• _Task description_:
In the material below, turn the lines from the one containing "This screenshot has" through the one containing "The width and height of the screenshot is (745, 364)." into a numbered list, skipping blank lines. Leave the pictures out.

(Records from a data collection)
★ ★ ★ ★

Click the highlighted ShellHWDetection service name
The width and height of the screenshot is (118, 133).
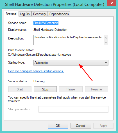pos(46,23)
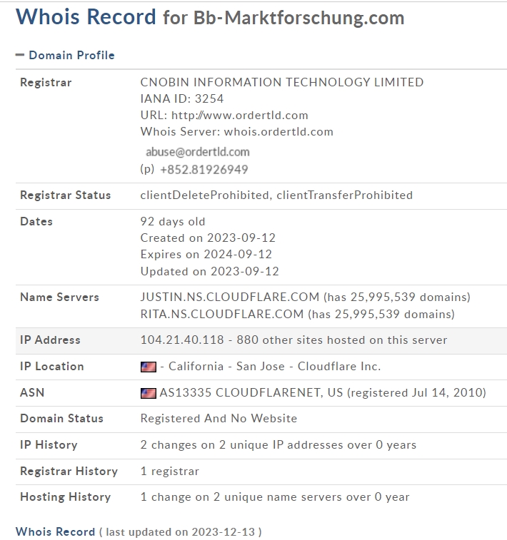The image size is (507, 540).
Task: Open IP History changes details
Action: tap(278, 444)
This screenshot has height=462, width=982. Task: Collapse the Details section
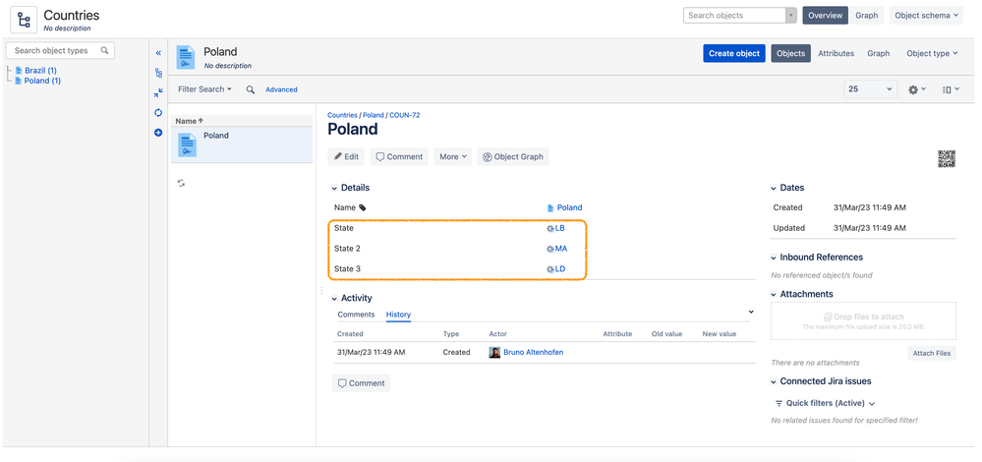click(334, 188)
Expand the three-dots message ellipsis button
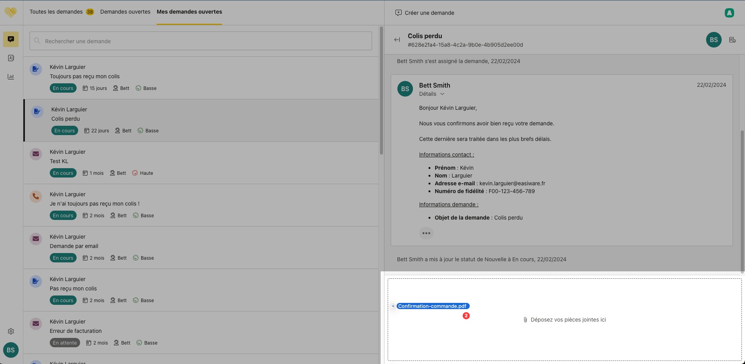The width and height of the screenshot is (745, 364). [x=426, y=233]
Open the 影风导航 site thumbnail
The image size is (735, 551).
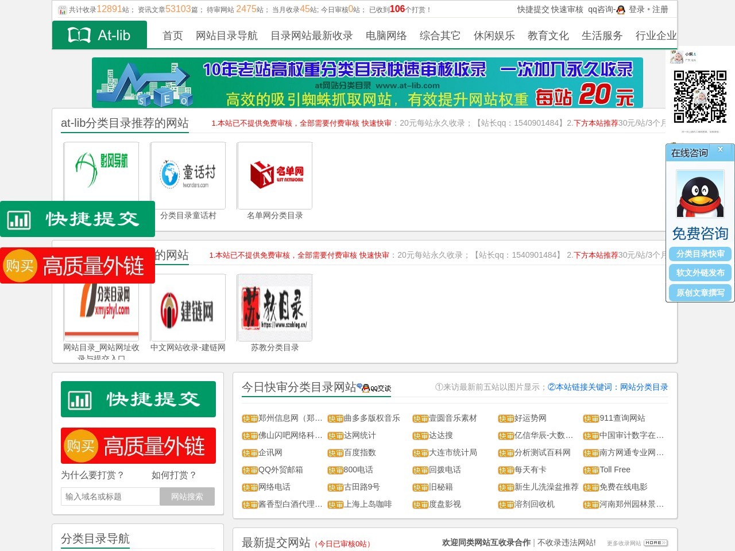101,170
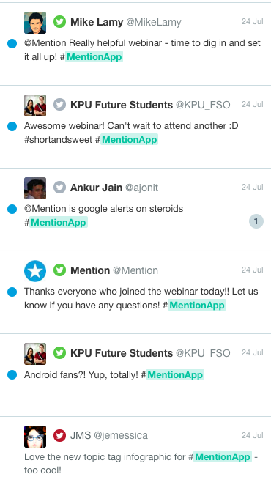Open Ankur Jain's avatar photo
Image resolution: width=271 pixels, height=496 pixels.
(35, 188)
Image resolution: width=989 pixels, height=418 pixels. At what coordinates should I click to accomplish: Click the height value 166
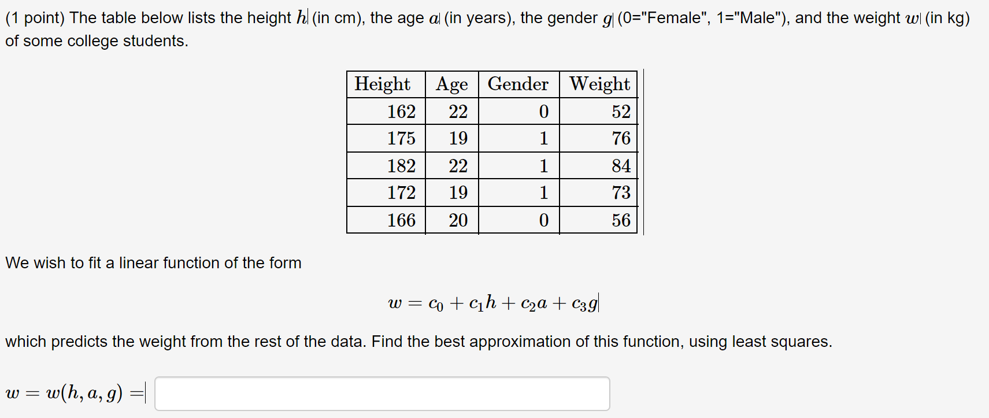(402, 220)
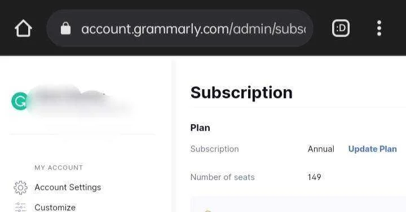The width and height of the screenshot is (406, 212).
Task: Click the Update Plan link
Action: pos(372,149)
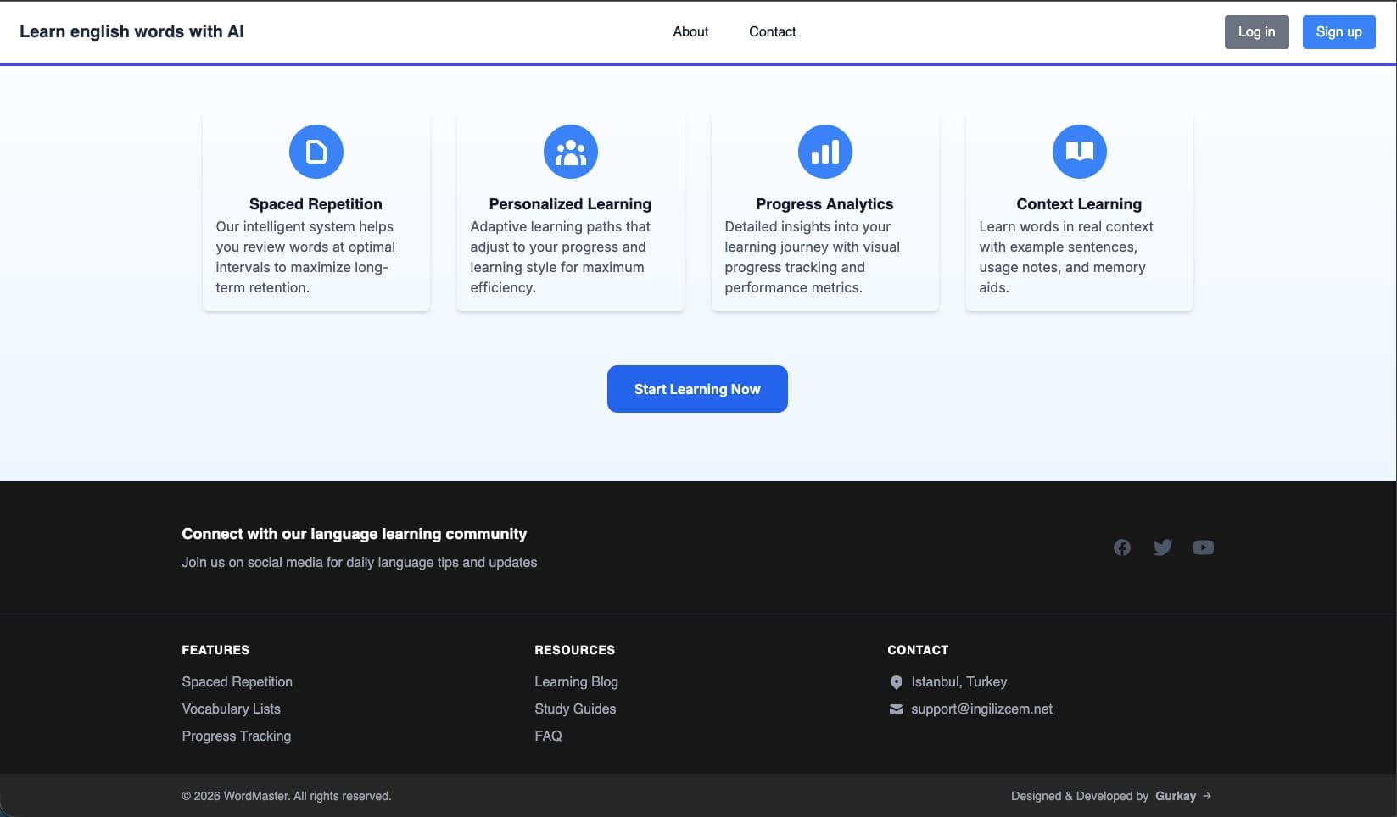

★ ★ ★ ★

• _The reply_:
1. This screenshot has height=462, width=982. Task: Collapse the Details section
2. click(334, 188)
3. Expand the three-dots message ellipsis button
4. The width and height of the screenshot is (745, 364). [x=426, y=233]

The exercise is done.